# Source document:
^^^^^^^^^^^^^^^^

Blob Blame History Raw
From: Moshe Shemesh <moshe@nvidia.com>
Date: Thu, 27 Jan 2022 15:22:21 +0200
Subject: net/mlx5: Add command failures data to debugfs
Patch-mainline: v5.18-rc1
Git-commit: 34f46ae0d4b38e83cfb26fb6f06b5b5efea47fdc
References: jsc#PED-1549

Add new counters to command interface debugfs to count command failures.
The following counters added:
total_failed - number of times command failed (any kind of failure).
failed_mbox_status - number of times command failed on bad status
returned by FW.

In addition, add data about last command failure to command interface
debugfs:
last_failed_errno - last command failed returned errno.

^^^^^^^^^^^^^^^^

# Items:

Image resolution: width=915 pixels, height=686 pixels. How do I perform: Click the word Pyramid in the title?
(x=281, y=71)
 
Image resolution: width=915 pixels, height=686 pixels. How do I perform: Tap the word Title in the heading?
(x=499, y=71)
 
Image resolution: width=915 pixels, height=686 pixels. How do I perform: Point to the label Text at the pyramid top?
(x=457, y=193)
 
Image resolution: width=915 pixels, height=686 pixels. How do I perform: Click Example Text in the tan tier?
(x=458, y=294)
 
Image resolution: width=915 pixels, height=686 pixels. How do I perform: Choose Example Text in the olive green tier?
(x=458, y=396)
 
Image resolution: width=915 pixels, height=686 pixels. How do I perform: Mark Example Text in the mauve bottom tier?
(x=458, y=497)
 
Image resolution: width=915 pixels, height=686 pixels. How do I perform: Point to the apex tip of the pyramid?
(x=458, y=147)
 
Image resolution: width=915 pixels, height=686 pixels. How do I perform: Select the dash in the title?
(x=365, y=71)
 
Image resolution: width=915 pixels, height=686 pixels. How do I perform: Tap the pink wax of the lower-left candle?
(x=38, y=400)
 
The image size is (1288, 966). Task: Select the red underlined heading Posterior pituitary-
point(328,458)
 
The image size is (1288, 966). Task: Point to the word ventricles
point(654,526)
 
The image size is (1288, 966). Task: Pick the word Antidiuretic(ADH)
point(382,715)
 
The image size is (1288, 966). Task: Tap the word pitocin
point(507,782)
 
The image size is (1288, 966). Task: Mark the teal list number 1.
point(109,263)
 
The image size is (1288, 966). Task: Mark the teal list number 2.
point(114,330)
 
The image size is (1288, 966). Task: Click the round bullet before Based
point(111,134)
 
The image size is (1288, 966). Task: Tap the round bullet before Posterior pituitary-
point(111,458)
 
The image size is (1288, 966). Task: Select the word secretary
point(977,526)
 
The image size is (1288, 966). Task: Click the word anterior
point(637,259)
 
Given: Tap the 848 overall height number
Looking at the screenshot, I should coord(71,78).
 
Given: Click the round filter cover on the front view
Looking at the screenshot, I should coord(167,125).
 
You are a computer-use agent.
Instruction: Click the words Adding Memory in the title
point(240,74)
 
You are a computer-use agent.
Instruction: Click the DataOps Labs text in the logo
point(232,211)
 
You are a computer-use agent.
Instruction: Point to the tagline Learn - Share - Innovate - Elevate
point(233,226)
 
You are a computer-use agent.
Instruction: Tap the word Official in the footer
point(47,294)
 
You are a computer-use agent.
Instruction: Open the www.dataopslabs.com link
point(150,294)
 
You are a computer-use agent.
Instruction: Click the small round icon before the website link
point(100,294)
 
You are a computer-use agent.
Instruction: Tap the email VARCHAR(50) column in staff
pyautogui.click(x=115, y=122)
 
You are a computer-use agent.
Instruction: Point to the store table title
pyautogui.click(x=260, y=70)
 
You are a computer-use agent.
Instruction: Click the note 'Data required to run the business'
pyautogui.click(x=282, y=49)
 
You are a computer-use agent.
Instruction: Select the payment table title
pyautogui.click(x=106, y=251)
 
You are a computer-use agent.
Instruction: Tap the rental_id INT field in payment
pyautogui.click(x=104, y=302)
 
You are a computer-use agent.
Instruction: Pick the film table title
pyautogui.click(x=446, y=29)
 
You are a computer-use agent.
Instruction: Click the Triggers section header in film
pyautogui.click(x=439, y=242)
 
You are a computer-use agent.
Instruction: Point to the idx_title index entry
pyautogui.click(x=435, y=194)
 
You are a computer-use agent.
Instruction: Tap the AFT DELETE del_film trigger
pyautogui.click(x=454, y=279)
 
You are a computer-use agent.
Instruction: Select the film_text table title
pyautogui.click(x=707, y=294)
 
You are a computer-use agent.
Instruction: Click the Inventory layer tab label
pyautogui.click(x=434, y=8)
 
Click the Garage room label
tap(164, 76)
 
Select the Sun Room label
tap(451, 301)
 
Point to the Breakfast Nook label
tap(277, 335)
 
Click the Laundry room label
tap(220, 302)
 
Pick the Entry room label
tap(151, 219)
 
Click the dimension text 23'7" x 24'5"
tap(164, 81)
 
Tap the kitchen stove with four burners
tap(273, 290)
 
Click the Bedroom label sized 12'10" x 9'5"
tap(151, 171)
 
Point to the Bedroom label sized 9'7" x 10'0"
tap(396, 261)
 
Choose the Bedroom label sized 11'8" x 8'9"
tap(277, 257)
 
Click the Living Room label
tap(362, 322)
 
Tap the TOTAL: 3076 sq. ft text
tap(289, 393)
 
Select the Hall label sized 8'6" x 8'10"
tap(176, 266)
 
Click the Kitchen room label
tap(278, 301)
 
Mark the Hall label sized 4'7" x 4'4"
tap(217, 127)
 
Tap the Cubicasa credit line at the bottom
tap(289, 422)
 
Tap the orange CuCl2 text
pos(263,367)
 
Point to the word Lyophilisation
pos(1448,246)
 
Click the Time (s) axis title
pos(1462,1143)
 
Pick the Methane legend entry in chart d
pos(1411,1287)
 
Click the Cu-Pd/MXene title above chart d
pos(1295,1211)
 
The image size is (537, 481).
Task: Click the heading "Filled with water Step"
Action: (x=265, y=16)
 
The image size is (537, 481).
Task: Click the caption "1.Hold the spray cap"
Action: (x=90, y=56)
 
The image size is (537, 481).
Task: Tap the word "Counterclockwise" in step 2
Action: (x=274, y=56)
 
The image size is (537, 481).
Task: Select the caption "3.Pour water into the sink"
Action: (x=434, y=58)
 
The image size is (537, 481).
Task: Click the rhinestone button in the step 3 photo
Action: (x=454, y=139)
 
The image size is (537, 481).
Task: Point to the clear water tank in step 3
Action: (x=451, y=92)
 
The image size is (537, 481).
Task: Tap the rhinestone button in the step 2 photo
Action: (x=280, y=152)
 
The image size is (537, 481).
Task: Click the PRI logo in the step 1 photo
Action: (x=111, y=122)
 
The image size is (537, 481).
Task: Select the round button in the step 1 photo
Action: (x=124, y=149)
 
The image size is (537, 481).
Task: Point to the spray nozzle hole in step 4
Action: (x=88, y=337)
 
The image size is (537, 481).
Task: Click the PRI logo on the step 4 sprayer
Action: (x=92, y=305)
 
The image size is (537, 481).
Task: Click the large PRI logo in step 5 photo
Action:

^^^^^^^^^^^^^^^^

# Things to do:
a – Answer these about the patch description:
(i) Which mainline version is listed for the patch?
(ii) What does the failed_mbox_status counter count?
(iii) What does the total_failed counter count?
b – Please return everything in the patch description from "The following counters" down to "failed returned errno.", copied word for word.

# Expected responses:
a –
(i) v5.18-rc1
(ii) The number of times a command failed on a bad status returned by FW.
(iii) The number of times a command failed, for any kind of failure.

b –
The following counters added:
total_failed - number of times command failed (any kind of failure).
failed_mbox_status - number of times command failed on bad status
returned by FW.

In addition, add data about last command failure to command interface
debugfs:
last_failed_errno - last command failed returned errno.